I’m thinking about all this while sitting at a Starbucks in Uptown, one of the ritzier areas of Dallas. It’s only a few miles from Oak Cliff, but culturally and socio-economically, it’s worlds away. Most of the customers here are white, and they’re wearing fancy clothes and carrying Crate & Barrell and Pottery Barn bags. There’s nothing wrong with this, but it reminds me a lot of what I experienced while growing up in a small Boston suburb. And it’s part of the reason why I knew I couldn’t go back there after I graduated from college. I needed to step away from what I’d always known and diversify my life experiences. I needed to prove to myself that I could be on my own and be OK.

Even though the transitions from place to place are tough, they help shape who we are and help us to realize what we like and don’t like, what we’ve been missing out on and, often, how lucky we are. I can’t wait to go back to Florida at the end of October, but rather than waste time longing for the familiarity of a place I’ve come to love, I’m braving unfamiliar territory and embracing change.

What suggestions do you have for helping yourself adjust to a new place?
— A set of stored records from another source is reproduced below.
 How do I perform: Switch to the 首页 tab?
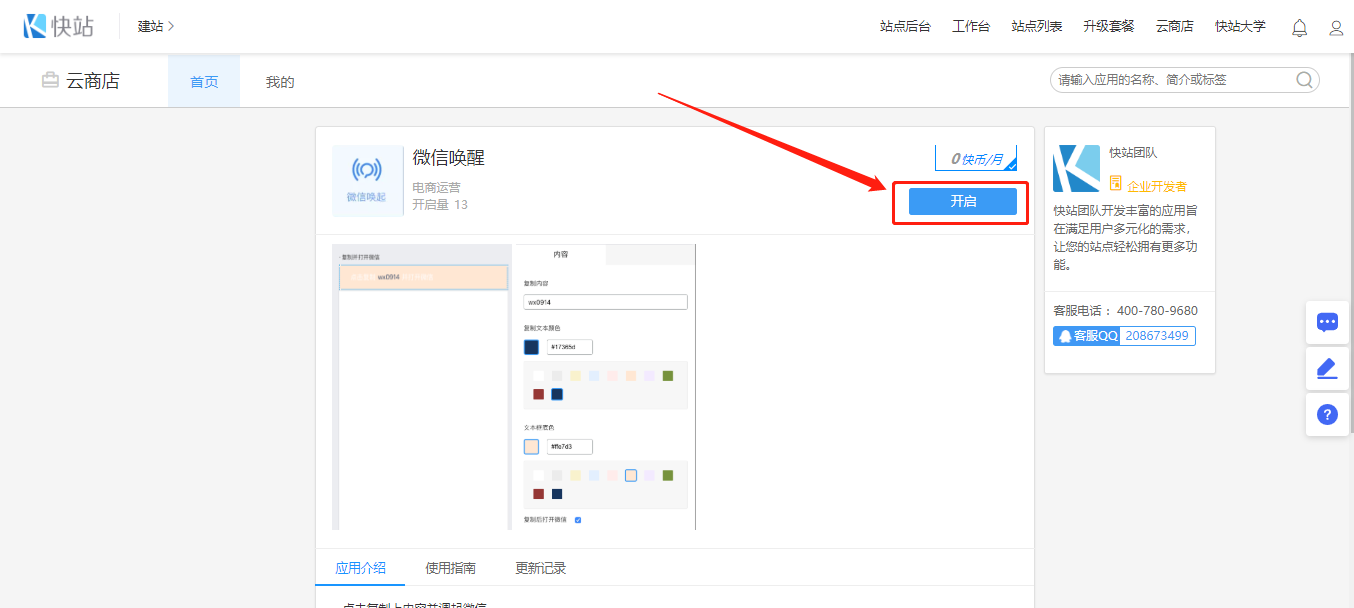coord(204,82)
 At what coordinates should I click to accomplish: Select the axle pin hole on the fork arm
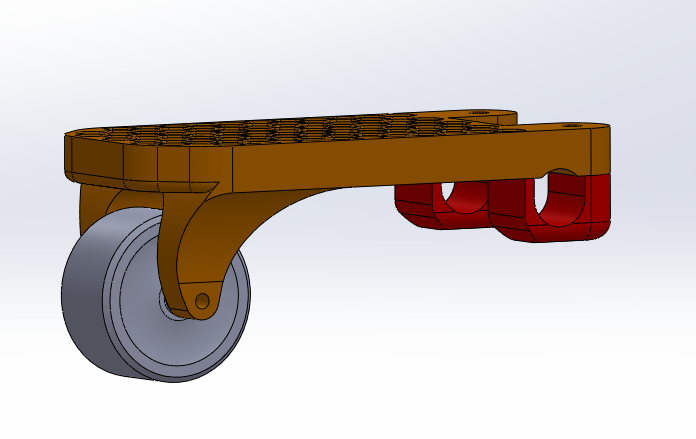(202, 300)
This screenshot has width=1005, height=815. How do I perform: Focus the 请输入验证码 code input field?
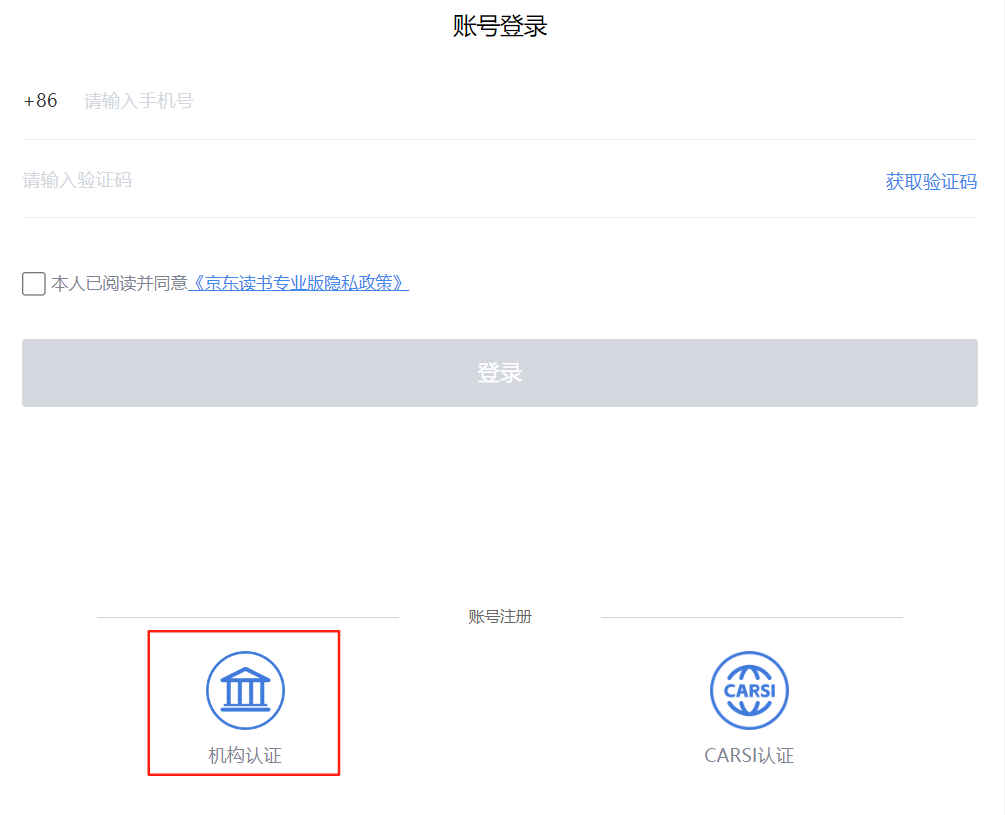point(400,180)
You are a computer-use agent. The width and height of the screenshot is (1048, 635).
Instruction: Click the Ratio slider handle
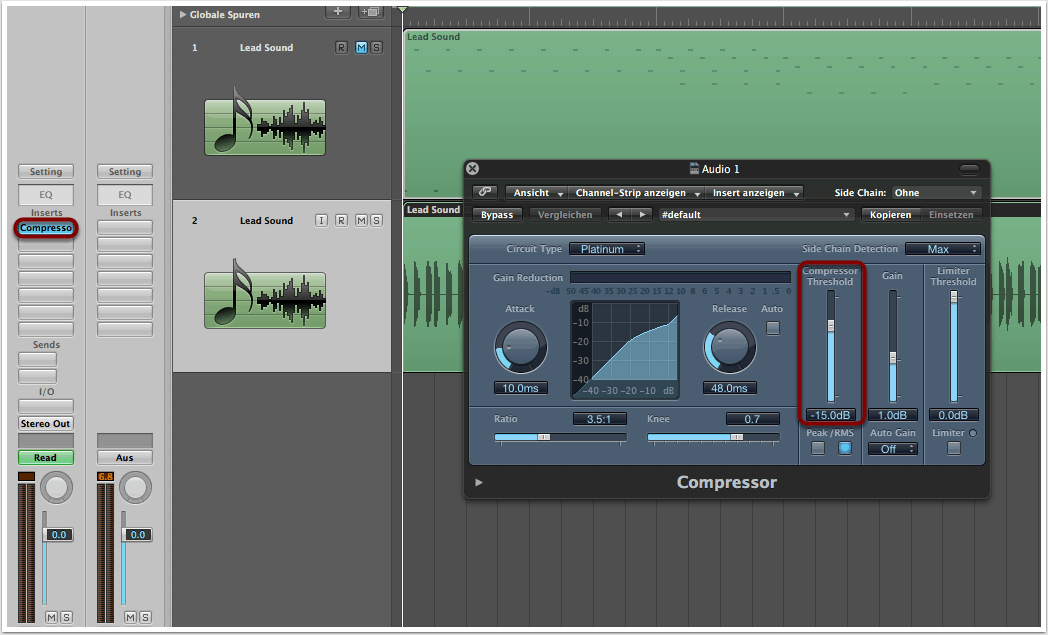tap(543, 437)
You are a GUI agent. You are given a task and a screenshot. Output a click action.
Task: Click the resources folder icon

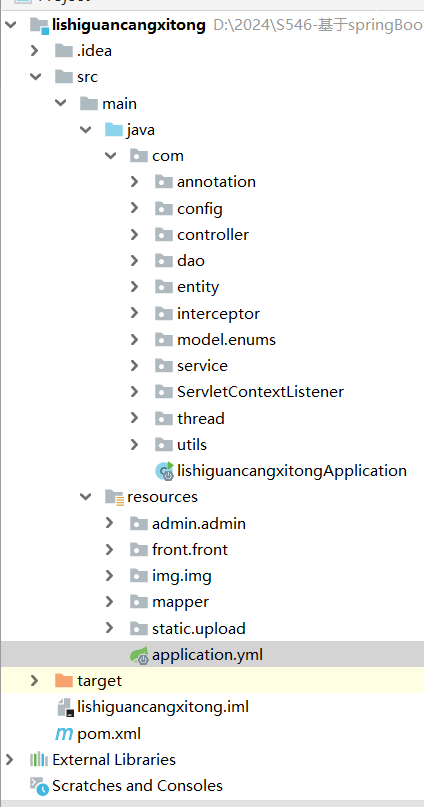(x=114, y=497)
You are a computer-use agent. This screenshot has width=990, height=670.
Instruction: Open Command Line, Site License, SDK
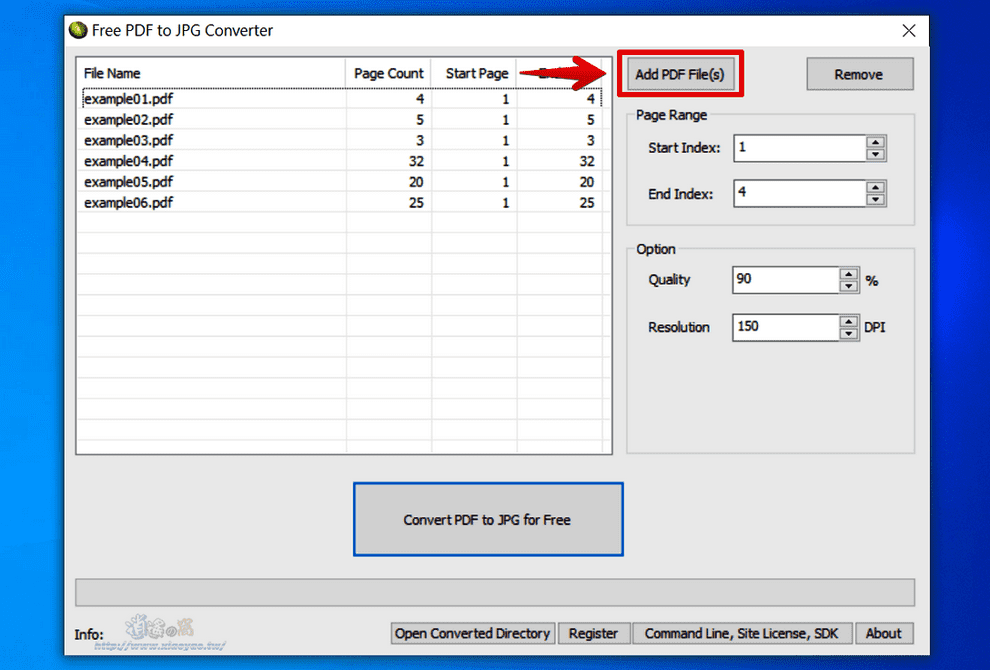click(742, 633)
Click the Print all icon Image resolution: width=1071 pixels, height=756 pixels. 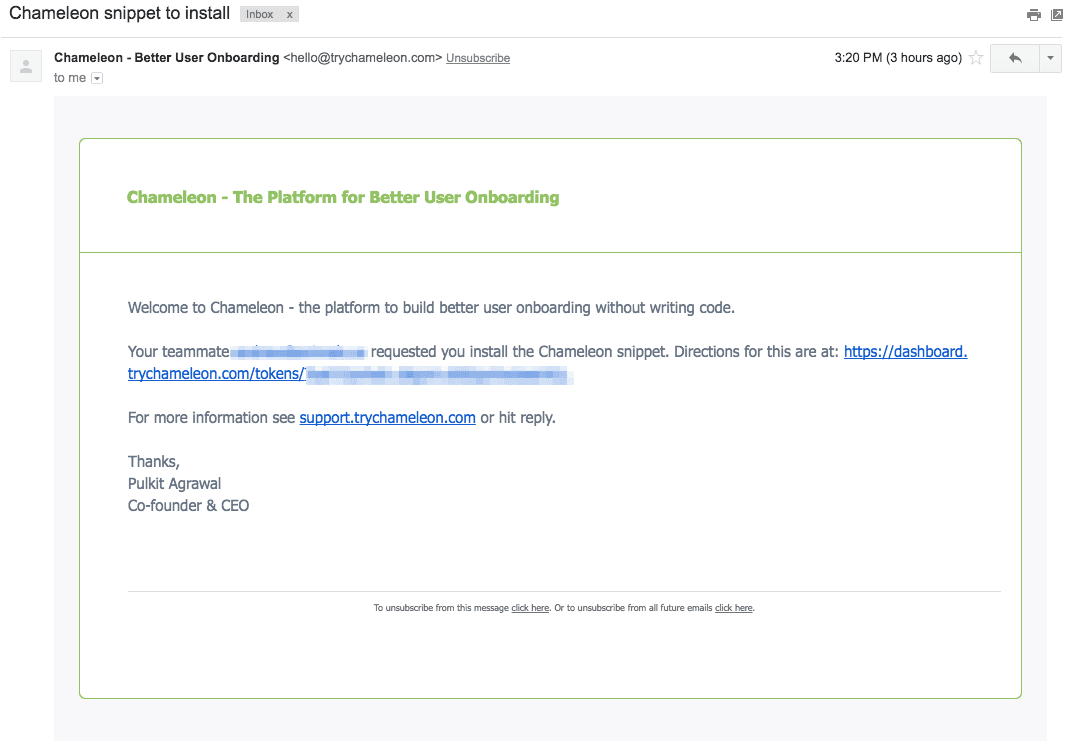click(1033, 14)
Published by Mallary Tenore Tarpley

Mallary is a mom of two young kiddos -- Madelyn and Tucker. Mallary absolutely loves being a mom and often writes about the need to find harmony when juggling motherhood and work. Mallary is the Assistant Director of the Knight Center for Journalism in the Americas at the University of Texas at Austin, where she manages the Center's various programs related to distance learning, freedom of expression, and digital journalism. Previously, she was Executive Director of Images & Voices of Hope and Managing Editor of The Poynter Institute’s media news site, Mallary grew up outside of Boston and graduated from Providence College in Rhode Island. In 2015, she received a certificate in nonprofit management from Duke University. She now lives in beautiful Austin, Texas, with her kids, husband Troy and cat Clara. She's working on a memoir, slowly but surely. You can reach her at

5 thoughts on “Free to Roam Miles Away from Home

  1. Hey Mal!

    I love reading your blog by the way. When I came to Des Moines, I had to adjust. I think I am still adjusting. I will never like being 1000 miles away from my family. I love and miss them so much and it’s hard not being able to jump in the car and go see them. But I’m like you, I couldn’t go back when I graduated college. I wanted to experience other things and other places. Aside from it being “pop” and not “soda,” and “sacs” instead of “bags” at Wal-mart, I miss the mountains and the grocery store Wegmans. But there are so many great things about Des Moines. They are constantly building new things and it’s growing so fast. We just bought a home and pretty soon, will get to watch it being built. I’ve been here for almost a year, and there are so many parts of Des Moines that I have not yet seen.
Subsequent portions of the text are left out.